Secondly, in my submission, the Secretary of State will have to be in your Lordships' House. This is not only because there is a poverty of qualified lawyers coming from another place to your Lordships' House; but also because your Lordships' House is able to stand back from the hurly-burly of political life in another place and assess the constitutional implications of Bills that come to it, or decisions that are made about those Bills. Again, Professor Robert Hazell, in his evidence, saw your Lordships' House as the natural guardian of the constitution, a view recently endorsed by the noble Lord, Lord Wakeham, in his report on your Lordships' House.

But would a Secretary of State for Constitutional Affairs—legally qualified and a Member of your Lordships' House—do the job that the noble and learned Lord the Lord Chancellor now does? It seems to me highly unlikely that he would.

It is just imaginable that someone could still emerge from another place. My noble and learned friend Lord Howe served as a Law Officer and held two great offices of state in the 1980s as Chancellor of the Exchequer and Foreign Secretary. If the noble and learned Lord, with all those qualifications, had been made Secretary of State for Constitutional Affairs in your Lordships' House, I have no doubt that he would have carried the same amount of political clout as if he had been made Lord Chancellor.
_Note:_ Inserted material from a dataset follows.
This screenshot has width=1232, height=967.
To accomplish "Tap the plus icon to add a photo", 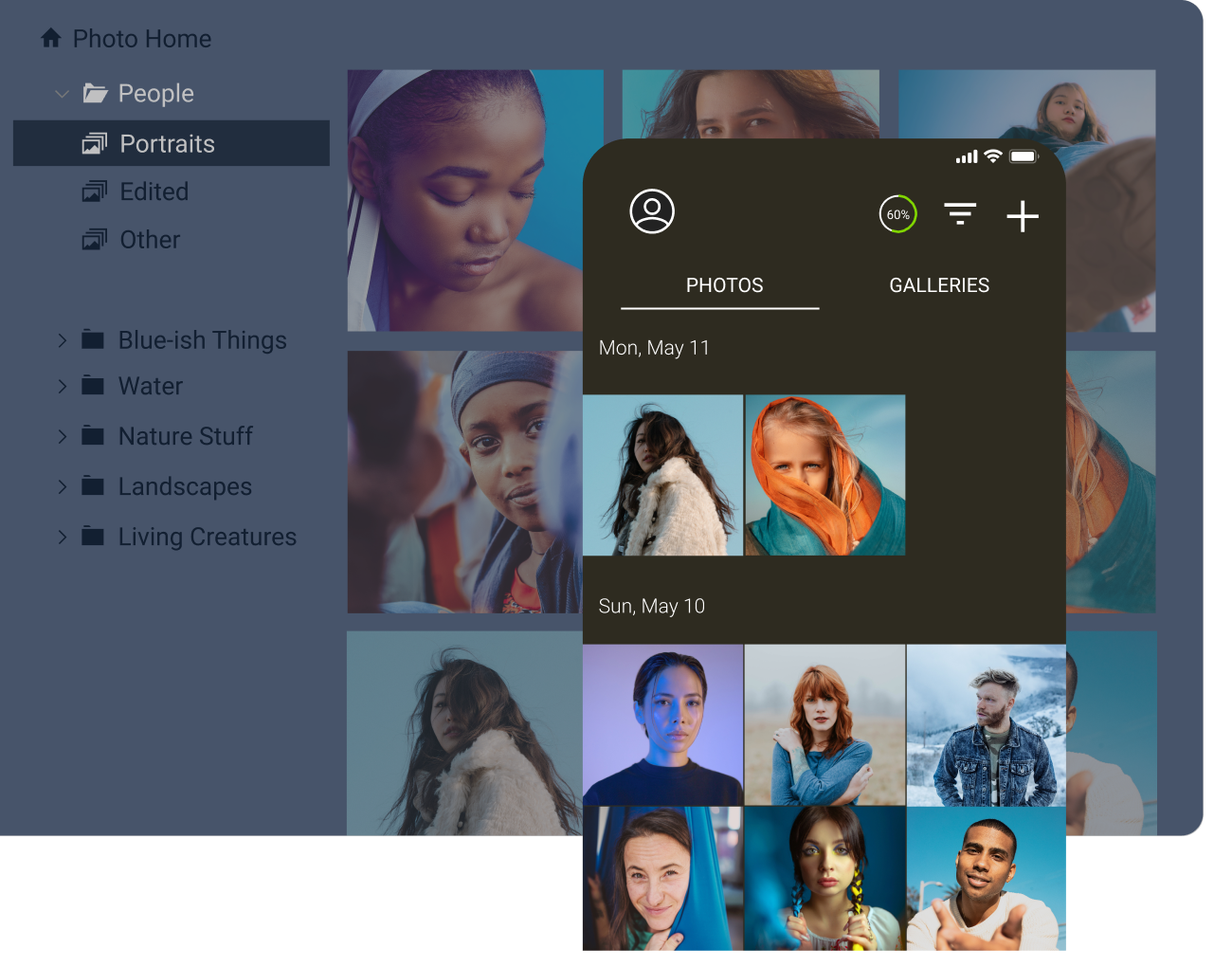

But in the 21st century, I am afraid, there will be almost no Lord Howes coming off the production line in another place. Sadly, very few lawyers of that quality are able to enter politics in another place. Future Secretaries of State for Constitutional Affairs will come direct from the legal profession into your Lordships' House carrying no political clout at all. Their political clout will derive from the office that they hold. The office of Lord Chancellor will provide them with that clout—its prestige, its status, its weight, its parallel classification with the Home Secretary, the Foreign Secretary and the Chancellor of the Exchequer. That is why maintaining the office of Lord Chancellor is so crucial in our constitutional arrangements. It is the only guarantee that, in the deliberations of the Cabinet, the rule of law will stand up to the predatory ambitions of those who represent the forces of order.

The Government have sought to promote the notion of the separation of powers as being at the heart of our constitution. It is not. It is not the separation of powers but the balance of powers that matters in our constitution. The Lord Chancellor in the Cabinet is a great inconvenience to the executive. That is the reason he should stay there. I beg to move.